Jean Nidetch ambles down the hallway of the senior community where she lives, two cups of Coca-Cola teetering on her walker. In her one-bedroom apartment, there are Klondike bars in the freezer and, in the fridge, Baileys Irish Cream beside Chinese take-out. If these don’t seem the trappings of the woman who founded Weight Watchers, don’t be alarmed. At 87, Nidetch has earned some allowances.
Besides, she says, she doesn’t touch most of the stuff anyway.
Fifty years after Nidetch went on the diet that changed her life, she says she still lives by most of the ideals she espoused when she started the international weight loss group 50 years ago at her New York City home. And among the many thousands of Weight Watchers leaders who have followed in her footsteps, her name alone still prompts wide eyes, rapt attention and unflinching reverence.
David Kirchhoff, Weight Watchers’ current chief executive, says he’ll never forget when he finally met Nidetch, three years ago at a convention in Orlando. He introduced her to a crowd of Weight Watchers leaders that gasped, grabbed for cameras and rushed the stage.
“I felt like I was at a Rolling Stones concert,” Kirchhoff said. “The whole place just completely erupted.”
When Nidetch moved to Florida a few years ago, she found residents in her Broward County complex would whisper “That’s her,” as she passed. She’s grown to enjoy the attention. After all, people recognize her for doing something she’s proud of.

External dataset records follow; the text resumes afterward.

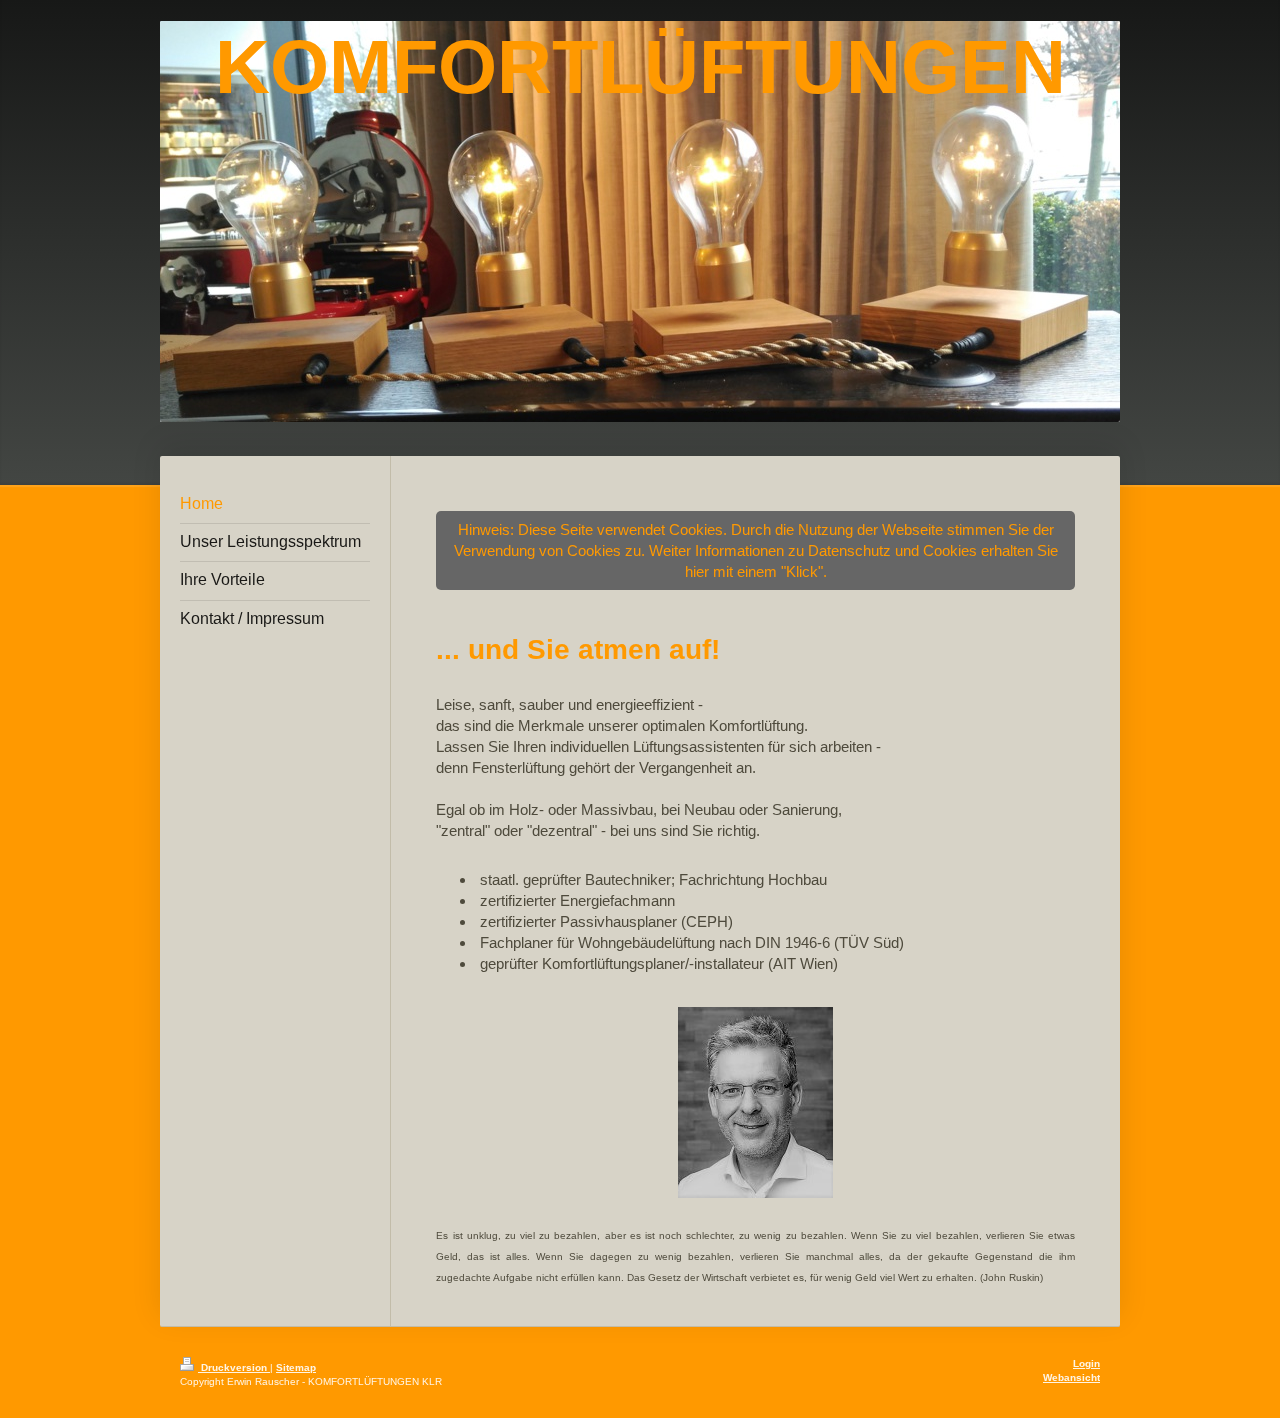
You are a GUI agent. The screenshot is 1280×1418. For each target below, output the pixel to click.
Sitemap (296, 1367)
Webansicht (1071, 1377)
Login (1086, 1363)
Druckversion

Nidetch struggled with her weight from an early age. As a child growing up in Brooklyn, she remembers struggling to squeeze out from her desk during a fire drill and by the time she was 38, in 1961, she was carrying 214 pounds on her 5-foot-7 frame. She had tried nearly everything, but decided to give a New York City Board of Health obesity clinic a shot.
The tips she heard were simple: No skipping meals. Fish five times a week. Two pieces of bread and two glasses of skim milk a day. More fruits and vegetables.
The first week, she lost two pounds, but she dreaded going to meetings because of the way the clinic’s leader delivered information and how discussion seemed discouraged.
“I hate it here,” she remembers a woman sitting next to her saying. “So do I,” she replied.
So, in time, she began relaying the message to a group of friends that gathered in her living room. Friends brought friends and soon dozens were crowding in.
A hallmark of Nidetch’s group was sharing the dark secrets of compulsive eating with others who understood. She never thought of it as a business, but two of her participants — Felice and Al Lippert — convinced her otherwise and papers were drawn up in 1963 to make it official.
Weight Watchers was born.
The company grew fast and before Nidetch knew it, she was a recognizable face, sitting beside Johnny Carson on television or staring out from boxes in the frozen food aisle. Franchises were opened, a cookbook sold millions and by 1968, the company went public with adherents across the globe. By the time the company’s 10th birthday came, it was so popular the occasion was marked with a massive gathering at Madison Square Garden, some 16,000 people in attendance, Bob Hope on stage and a snaking line waiting for her autograph.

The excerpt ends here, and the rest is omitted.